Direct action (DA) is a term used in the context of military special operations for small-scale raids, ambushes, sabotage or similar actions.

The US Department of Defense has defined direct action as "Short-duration strikes and other small-scale offensive actions conducted as a special operation in hostile, denied, or politically sensitive environments and which employ specialized military capabilities to seize, destroy, capture, exploit, recover, or damage designated targets. Direct action differs from conventional offensive actions in the level of physical and political risk, operational techniques, and the degree of discriminate and precise use of force to achieve specific objectives."

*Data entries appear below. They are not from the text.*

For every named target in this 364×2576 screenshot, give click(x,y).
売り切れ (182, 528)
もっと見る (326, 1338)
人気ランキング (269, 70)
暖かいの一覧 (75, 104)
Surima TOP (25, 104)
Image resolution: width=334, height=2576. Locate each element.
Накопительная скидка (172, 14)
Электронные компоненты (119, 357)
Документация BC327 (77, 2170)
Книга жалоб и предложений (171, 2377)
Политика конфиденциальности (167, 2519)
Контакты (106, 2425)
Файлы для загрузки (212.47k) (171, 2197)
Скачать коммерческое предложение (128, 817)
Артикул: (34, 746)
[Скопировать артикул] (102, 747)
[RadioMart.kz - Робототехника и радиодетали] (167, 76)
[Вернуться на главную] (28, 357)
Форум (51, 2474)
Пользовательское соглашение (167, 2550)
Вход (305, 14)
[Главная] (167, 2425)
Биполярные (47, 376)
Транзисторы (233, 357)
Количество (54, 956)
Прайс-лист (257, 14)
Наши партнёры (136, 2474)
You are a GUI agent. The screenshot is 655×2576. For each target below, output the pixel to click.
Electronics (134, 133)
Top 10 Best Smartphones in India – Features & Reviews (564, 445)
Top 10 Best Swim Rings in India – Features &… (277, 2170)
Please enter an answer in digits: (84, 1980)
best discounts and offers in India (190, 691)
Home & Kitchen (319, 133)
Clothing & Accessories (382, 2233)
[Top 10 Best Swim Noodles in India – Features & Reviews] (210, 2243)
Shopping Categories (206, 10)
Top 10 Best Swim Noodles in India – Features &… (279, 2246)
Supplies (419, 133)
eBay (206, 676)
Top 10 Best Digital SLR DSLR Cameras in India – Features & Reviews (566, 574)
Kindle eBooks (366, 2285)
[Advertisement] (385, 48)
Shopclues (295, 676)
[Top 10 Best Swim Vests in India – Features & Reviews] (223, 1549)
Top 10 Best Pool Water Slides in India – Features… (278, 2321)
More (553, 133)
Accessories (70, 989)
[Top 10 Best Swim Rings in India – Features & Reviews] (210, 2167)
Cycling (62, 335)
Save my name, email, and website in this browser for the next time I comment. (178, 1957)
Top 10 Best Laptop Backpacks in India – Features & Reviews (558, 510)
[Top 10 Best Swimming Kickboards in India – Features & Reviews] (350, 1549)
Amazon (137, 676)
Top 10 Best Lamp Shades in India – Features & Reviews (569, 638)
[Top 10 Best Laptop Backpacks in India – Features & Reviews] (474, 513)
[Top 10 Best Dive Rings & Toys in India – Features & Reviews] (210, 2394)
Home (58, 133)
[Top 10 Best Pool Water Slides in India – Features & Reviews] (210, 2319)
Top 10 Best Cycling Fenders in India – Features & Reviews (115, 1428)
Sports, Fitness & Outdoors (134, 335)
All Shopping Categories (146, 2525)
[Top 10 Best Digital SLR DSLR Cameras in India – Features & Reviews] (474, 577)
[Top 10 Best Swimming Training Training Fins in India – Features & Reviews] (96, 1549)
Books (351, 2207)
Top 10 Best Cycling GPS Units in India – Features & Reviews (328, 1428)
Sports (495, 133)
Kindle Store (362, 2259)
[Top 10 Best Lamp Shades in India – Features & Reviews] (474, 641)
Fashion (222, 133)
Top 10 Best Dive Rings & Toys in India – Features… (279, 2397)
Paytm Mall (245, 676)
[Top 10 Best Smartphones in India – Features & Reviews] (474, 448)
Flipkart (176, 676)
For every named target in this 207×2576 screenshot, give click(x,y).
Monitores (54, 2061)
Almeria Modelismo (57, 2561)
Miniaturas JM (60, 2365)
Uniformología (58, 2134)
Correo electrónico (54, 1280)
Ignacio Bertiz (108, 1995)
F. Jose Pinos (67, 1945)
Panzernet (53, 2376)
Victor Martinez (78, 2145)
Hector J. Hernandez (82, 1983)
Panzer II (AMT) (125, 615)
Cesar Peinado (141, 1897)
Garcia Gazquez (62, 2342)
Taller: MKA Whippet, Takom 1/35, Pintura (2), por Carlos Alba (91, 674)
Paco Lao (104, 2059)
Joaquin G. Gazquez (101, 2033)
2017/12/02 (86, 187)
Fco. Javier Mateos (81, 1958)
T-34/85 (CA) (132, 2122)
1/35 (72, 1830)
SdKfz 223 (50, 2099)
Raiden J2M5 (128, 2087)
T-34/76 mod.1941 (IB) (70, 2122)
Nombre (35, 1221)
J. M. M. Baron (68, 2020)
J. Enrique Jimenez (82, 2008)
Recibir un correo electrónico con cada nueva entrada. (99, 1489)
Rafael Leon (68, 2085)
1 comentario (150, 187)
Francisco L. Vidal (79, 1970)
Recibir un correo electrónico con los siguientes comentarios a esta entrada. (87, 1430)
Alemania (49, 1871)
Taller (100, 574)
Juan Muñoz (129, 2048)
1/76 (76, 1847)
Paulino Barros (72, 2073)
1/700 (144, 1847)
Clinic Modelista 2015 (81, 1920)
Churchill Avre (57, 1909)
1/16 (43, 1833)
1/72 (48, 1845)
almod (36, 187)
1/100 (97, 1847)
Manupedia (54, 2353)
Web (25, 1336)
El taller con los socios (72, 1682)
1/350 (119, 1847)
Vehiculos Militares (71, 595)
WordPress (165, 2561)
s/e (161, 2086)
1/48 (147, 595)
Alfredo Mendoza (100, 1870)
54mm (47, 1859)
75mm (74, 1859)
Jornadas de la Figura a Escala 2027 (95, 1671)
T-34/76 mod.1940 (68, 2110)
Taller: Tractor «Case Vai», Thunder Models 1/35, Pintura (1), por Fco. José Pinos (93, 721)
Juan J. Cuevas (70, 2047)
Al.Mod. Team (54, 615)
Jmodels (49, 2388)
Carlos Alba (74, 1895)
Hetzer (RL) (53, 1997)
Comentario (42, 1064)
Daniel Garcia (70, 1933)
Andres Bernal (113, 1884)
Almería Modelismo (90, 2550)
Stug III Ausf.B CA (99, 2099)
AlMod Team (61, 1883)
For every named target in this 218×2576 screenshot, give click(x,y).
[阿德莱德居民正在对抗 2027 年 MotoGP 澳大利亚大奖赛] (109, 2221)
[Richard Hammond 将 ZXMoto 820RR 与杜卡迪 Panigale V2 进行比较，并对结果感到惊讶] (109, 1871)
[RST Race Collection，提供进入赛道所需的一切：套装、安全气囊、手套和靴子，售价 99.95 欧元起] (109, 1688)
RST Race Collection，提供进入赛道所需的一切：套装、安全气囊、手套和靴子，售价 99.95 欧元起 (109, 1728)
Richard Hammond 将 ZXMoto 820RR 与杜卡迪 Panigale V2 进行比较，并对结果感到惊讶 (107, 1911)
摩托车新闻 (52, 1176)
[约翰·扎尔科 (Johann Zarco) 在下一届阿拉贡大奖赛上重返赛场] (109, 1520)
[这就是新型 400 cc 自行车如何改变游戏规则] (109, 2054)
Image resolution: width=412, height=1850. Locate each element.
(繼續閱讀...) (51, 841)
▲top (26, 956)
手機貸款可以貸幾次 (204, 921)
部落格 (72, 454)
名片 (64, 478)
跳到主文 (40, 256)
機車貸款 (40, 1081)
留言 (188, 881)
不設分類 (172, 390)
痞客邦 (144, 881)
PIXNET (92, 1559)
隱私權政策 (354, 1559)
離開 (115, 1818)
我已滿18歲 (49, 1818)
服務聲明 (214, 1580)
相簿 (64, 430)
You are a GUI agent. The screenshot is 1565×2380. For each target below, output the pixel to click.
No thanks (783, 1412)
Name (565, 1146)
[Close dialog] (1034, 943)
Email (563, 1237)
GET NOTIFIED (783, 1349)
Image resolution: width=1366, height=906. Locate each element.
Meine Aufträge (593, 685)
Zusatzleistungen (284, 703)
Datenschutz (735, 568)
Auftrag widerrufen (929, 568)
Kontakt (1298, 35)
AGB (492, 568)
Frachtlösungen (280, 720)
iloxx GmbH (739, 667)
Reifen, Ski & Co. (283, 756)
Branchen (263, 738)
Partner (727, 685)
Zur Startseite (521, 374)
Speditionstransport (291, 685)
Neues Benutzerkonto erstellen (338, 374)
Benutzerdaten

The US military and many of its allies consider DA one of the basic special operations missions. Some units specialize in it, such as the Navy SEALs and 75th Ranger Regiment, and other units, such as US Army Special Forces, have DA capabilities but focus more on other operations. Unconventional warfare, special reconnaissance and direct action roles have merged throughout the decades and are typically performed primarily by the same units. For instance, while US Army Special Forces were originally created for unconventional warfare (UW) missions and gradually added other capabilities, the US Navy SEALs, and the UK Special Air Service (SAS) and Special Boat Service (SBS) continue to perform a primary DA role with special reconnaissance (SR) as original missions. The SEALs, SAS, and SBS added additional capabilities over time, responding to the needs of modern conflict. Russia's Spetsnaz combines DA and SR units.

Under the US Central Intelligence Agency's National Clandestine Service, there is a Special Activities Division to operate without apparent national identification for plausible deniability. The Joint Special Operations Command and the frequently-renamed Intelligence Support Activity are similar units.